#### EXERCISE:
Reproduce exactly, from the data that follows, the line with "Gamescom 2026: Die", the line with "Einbürgerungstest (83, 2435)", and every line that lies between them.

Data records

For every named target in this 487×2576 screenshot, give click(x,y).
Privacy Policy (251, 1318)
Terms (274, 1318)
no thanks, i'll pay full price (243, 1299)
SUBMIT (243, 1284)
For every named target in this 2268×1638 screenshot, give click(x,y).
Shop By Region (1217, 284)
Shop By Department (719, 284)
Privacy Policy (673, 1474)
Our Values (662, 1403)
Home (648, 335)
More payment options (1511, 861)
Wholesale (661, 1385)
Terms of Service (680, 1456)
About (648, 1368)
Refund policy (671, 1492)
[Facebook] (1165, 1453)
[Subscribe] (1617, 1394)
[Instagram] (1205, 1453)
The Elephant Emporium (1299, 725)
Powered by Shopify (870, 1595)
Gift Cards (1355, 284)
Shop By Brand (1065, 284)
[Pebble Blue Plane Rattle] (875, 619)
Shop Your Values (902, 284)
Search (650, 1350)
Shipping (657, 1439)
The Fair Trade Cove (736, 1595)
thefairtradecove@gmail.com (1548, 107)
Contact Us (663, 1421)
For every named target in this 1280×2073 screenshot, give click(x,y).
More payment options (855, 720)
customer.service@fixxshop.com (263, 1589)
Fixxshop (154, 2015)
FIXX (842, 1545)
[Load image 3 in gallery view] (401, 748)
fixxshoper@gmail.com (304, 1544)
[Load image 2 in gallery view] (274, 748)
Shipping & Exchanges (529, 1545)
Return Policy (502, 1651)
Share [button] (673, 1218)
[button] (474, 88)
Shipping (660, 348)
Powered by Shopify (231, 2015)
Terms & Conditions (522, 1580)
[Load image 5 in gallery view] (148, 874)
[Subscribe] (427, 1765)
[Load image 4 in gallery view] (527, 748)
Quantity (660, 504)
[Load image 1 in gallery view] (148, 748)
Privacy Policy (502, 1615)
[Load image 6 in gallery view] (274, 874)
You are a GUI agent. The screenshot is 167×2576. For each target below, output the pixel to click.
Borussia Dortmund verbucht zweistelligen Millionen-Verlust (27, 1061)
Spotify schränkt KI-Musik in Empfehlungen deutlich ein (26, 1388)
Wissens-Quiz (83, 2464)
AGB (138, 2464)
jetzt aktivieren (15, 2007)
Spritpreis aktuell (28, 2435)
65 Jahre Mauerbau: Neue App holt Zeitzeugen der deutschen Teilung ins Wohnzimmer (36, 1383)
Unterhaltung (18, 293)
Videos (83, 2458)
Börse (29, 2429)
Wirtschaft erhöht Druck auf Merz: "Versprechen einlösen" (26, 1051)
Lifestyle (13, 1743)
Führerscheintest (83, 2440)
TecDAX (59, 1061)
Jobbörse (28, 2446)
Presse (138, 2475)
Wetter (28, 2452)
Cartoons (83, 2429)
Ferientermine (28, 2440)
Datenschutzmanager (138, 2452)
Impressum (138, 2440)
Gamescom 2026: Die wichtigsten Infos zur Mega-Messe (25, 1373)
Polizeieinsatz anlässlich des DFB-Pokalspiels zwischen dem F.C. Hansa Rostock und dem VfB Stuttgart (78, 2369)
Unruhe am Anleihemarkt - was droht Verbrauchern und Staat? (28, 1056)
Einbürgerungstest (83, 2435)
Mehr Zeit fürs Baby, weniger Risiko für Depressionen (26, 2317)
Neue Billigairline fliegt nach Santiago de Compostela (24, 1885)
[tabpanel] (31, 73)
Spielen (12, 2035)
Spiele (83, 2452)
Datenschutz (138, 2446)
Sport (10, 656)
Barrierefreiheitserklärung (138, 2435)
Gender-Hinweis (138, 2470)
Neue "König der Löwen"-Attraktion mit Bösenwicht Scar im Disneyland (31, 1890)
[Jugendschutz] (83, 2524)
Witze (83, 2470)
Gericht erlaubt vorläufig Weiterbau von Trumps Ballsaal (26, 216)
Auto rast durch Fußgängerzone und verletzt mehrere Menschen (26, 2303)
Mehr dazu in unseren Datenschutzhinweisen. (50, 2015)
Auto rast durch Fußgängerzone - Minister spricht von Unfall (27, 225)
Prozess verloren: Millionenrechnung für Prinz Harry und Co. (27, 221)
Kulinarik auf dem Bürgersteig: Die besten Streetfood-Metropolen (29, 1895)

#### SOLUTION TO THIS EXERCISE:
Gamescom 2026: Die wichtigsten Infos zur Mega-Messe (25, 1373)
Polizeieinsatz anlässlich des DFB-Pokalspiels zwischen dem F.C. Hansa Rostock und dem VfB Stuttgart (78, 2369)
Unruhe am Anleihemarkt - was droht Verbrauchern und Staat? (28, 1056)
Einbürgerungstest (83, 2435)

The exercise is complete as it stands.